# Consigne 1
Traduisez en anglais cette phrase du texte sur la tarification sociale de l’eau : « Or tout le monde s’accorde à considérer que plus de temps est nécessaire, du fait des difficultés de mise en œuvre. »
# Consigne 2
Prolongez le discours sur la tarification sociale de l’eau en reprenant après sa dernière phrase.

# Texte à lire
· · · · ·

Expérimentation de la tarification sociale de l’eau -

Par / 4 avril 2018

Madame la présidente, monsieur le ministre d’État, mes chers collègues, nous examinons cet après-midi une proposition de loi dont l’objet est de permettre la prolongation de l’expérimentation prévue par la loi Brottes.

Adoptée en 2013, cette loi d’origine parlementaire a permis aux collectivités territoriales volontaires, sur leurs propres deniers, de mettre en place des outils pour favoriser l’accès à l’eau : tarification sociale ou soutien financier au paiement des factures.

Cette expérimentation, prévue pour une durée de cinq années, s’achèvera à la fin du mois. Or tout le monde s’accorde à considérer que plus de temps est nécessaire, du fait des difficultés de mise en œuvre. Ainsi, sur les cinquante collectivités territoriales retenues en 2015, la moitié seulement a aujourd’hui entamé l’expérimentation. Les obstacles à la mise en œuvre ont même parfois conduit à des abandons, comme à Denain, dans le Nord.

· · · · ·

# Extrait de données

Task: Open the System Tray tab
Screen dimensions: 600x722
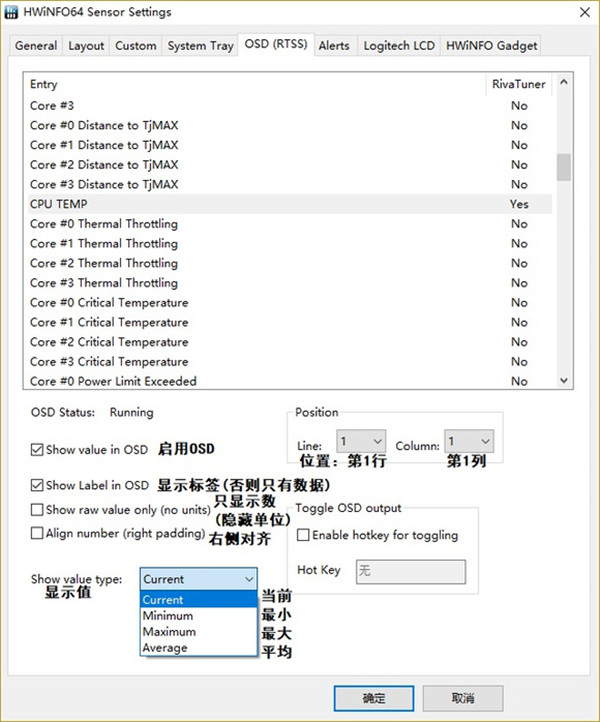Action: (x=200, y=45)
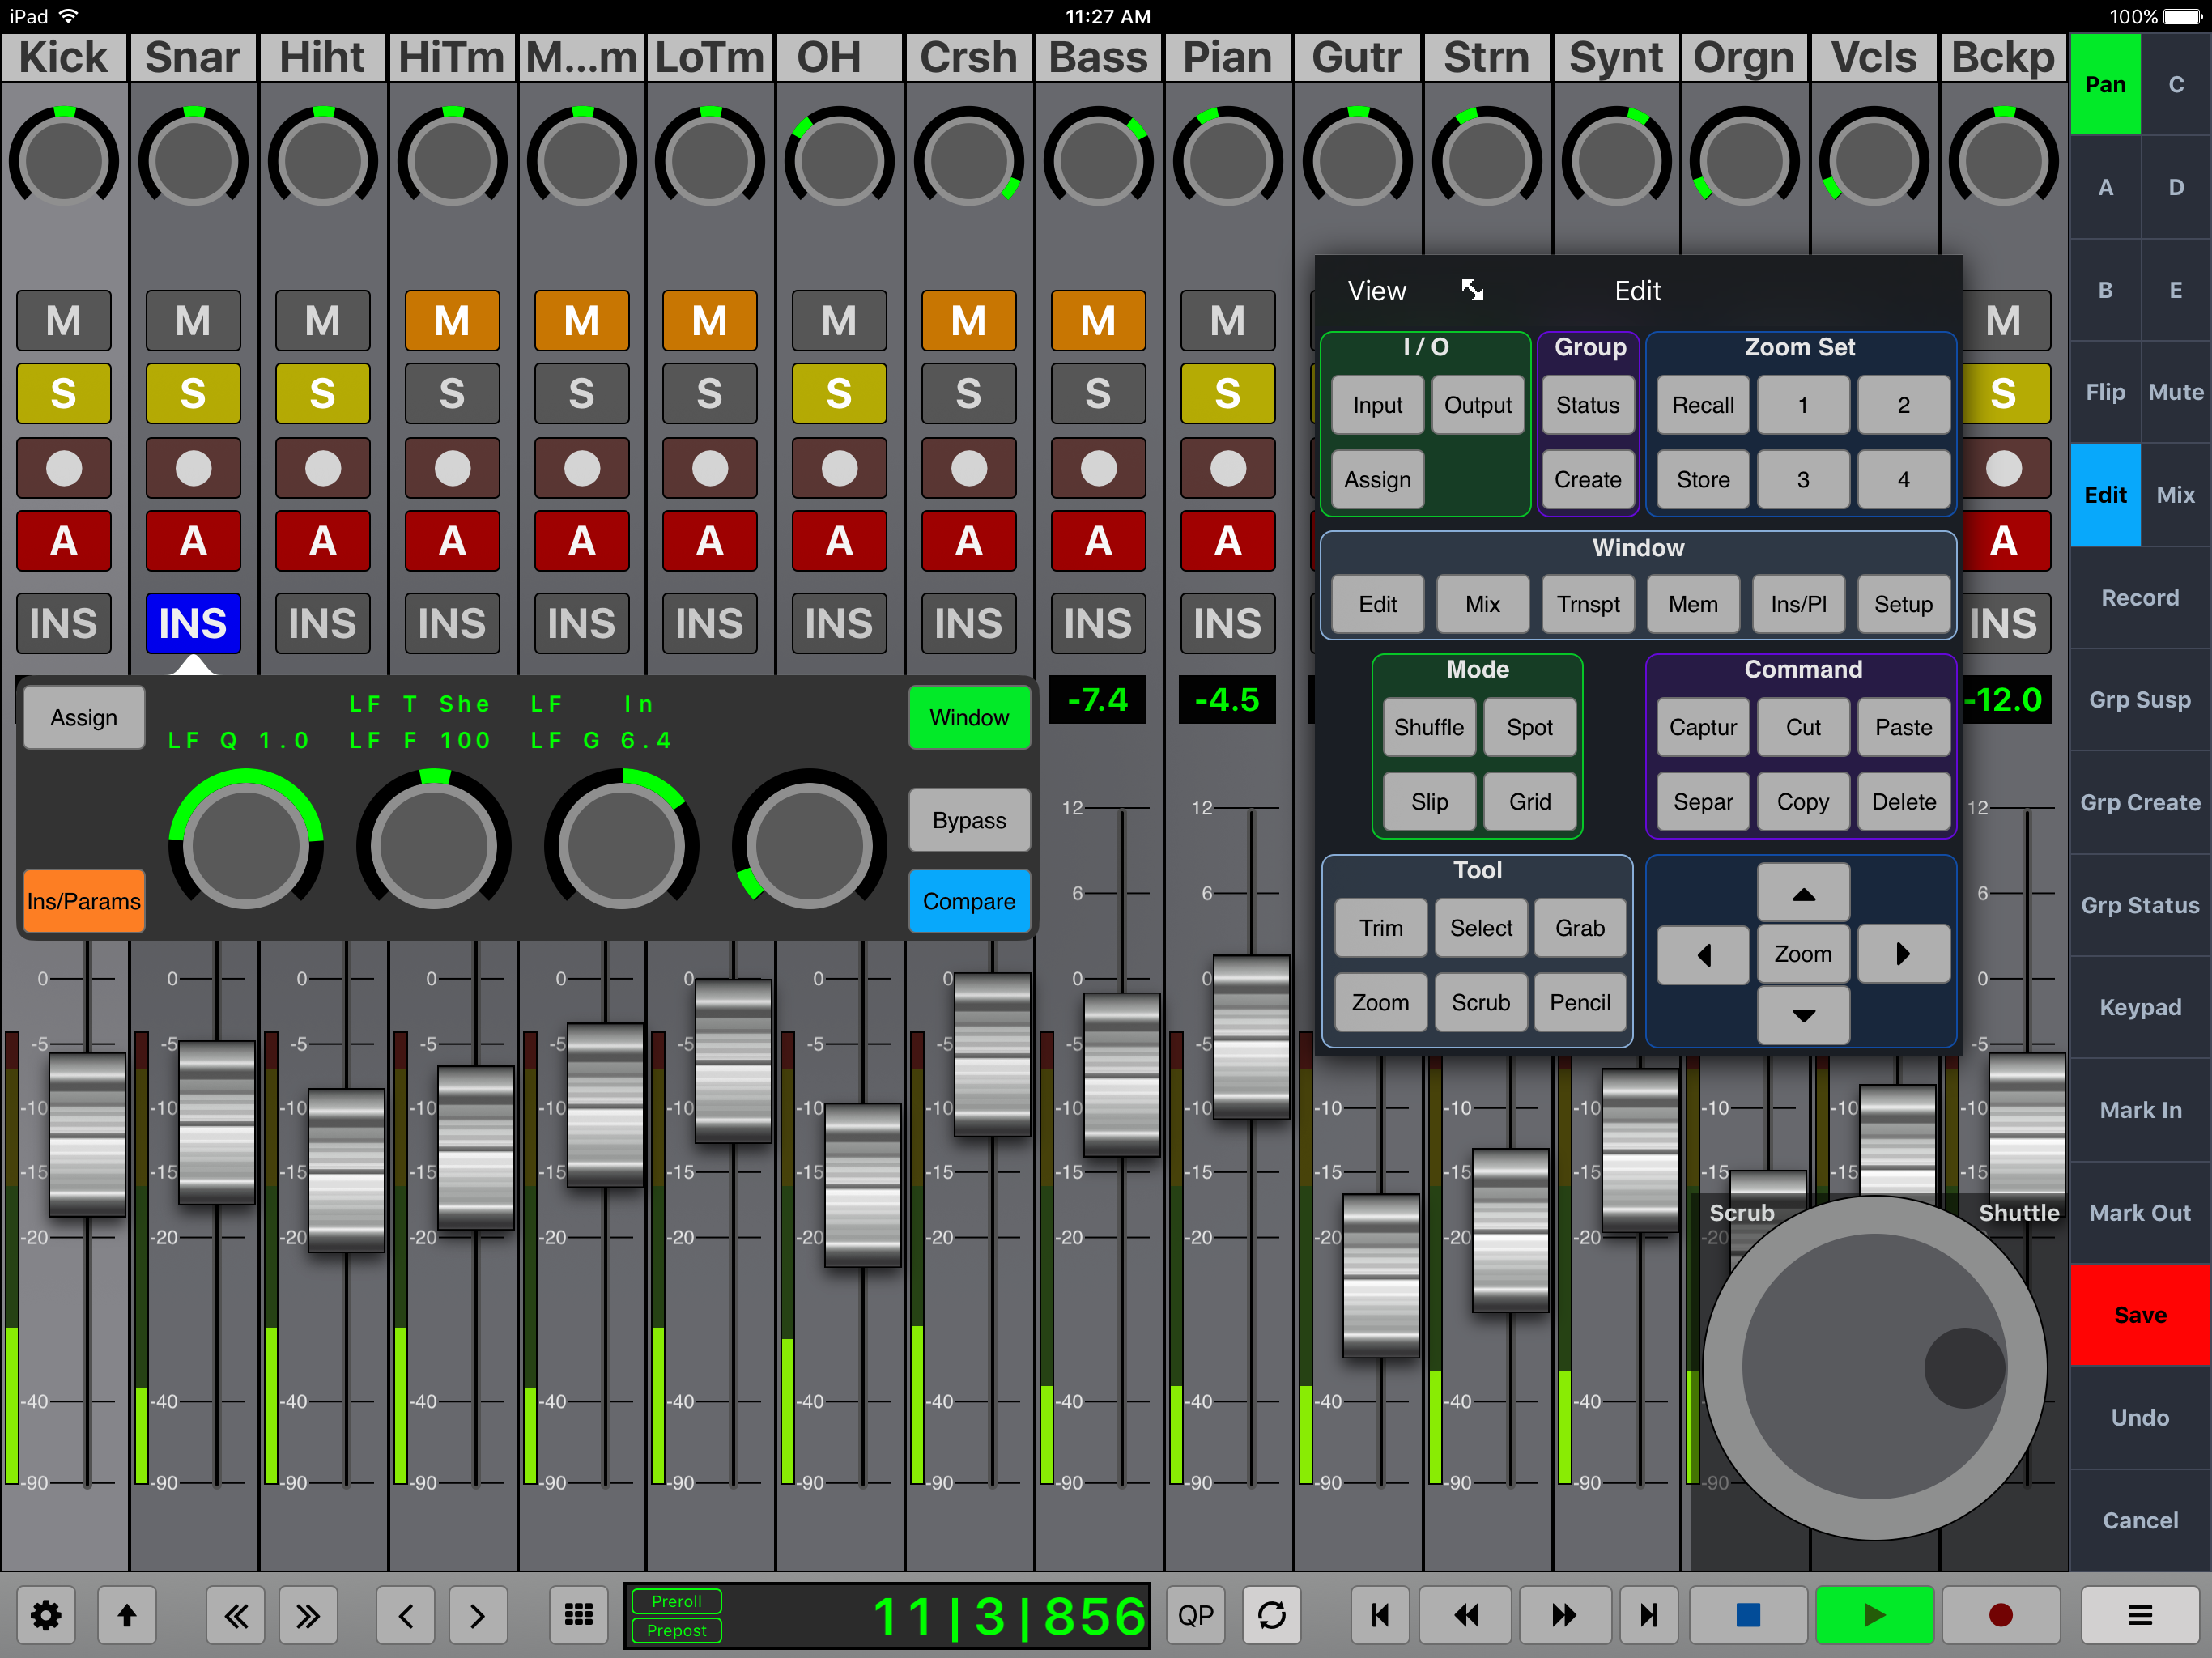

· · · · ·

# Réponse 1
Yet everyone agrees that more time is needed, owing to the difficulties of implementation.

# Réponse 2
Ces difficultés sont principalement de deux ordres : d’une part, le coût élevé de la mise en place des dispositifs ; d’autre part, les difficultés techniques et la diversité des choix des critères sociaux retenus – problèmes qui se posent d’autant plus que les collectivités territoriales ne disposent pas, le plus souvent, de l’ingénierie nécessaire.

Tenant compte de cette situation, les auteurs de la présente proposition de loi invitent à prolonger l’expérimentation de trois années, conformément aux préconisations du Comité national de l’eau. Nous ne formulons aucune opposition de principe à cette poursuite, puisque nous avions soutenu, à l’époque, ce dispositif.

Pour autant, il faut reconnaître qu’il en faudra beaucoup plus pour garantir le droit à l’eau, tel qu’énoncé par l’article 1er de la loi sur l’eau et les milieux aquatiques. Aujourd’hui, ce droit reste purement fictif : en effet, s’il est possible d’aider les ménages en situation d’impayés, aucun dispositif légal ne permet une aide préventive au paiement de la facture d’eau.

Pour notre part, nous nous sommes toujours engagés en faveur d’une aide préventive, privilégiant l’instauration d’une allocation en faveur des ménages dont la facture d’eau dépasse 3 % des ressources. Cette allocation devrait être financée soit par les délégataires de service public, soit par une taxe sur l’eau minérale embouteillée, selon les différentes propositions de loi que nous avons présentées ou soutenues.

L’une de ces propositions de loi est en cours de navette. Son adoption définitive permettrait, au-delà des expérimentations prévues par la loi Brottes, de disposer d’un mécanisme directement applicable sur l’ensemble du territoire national.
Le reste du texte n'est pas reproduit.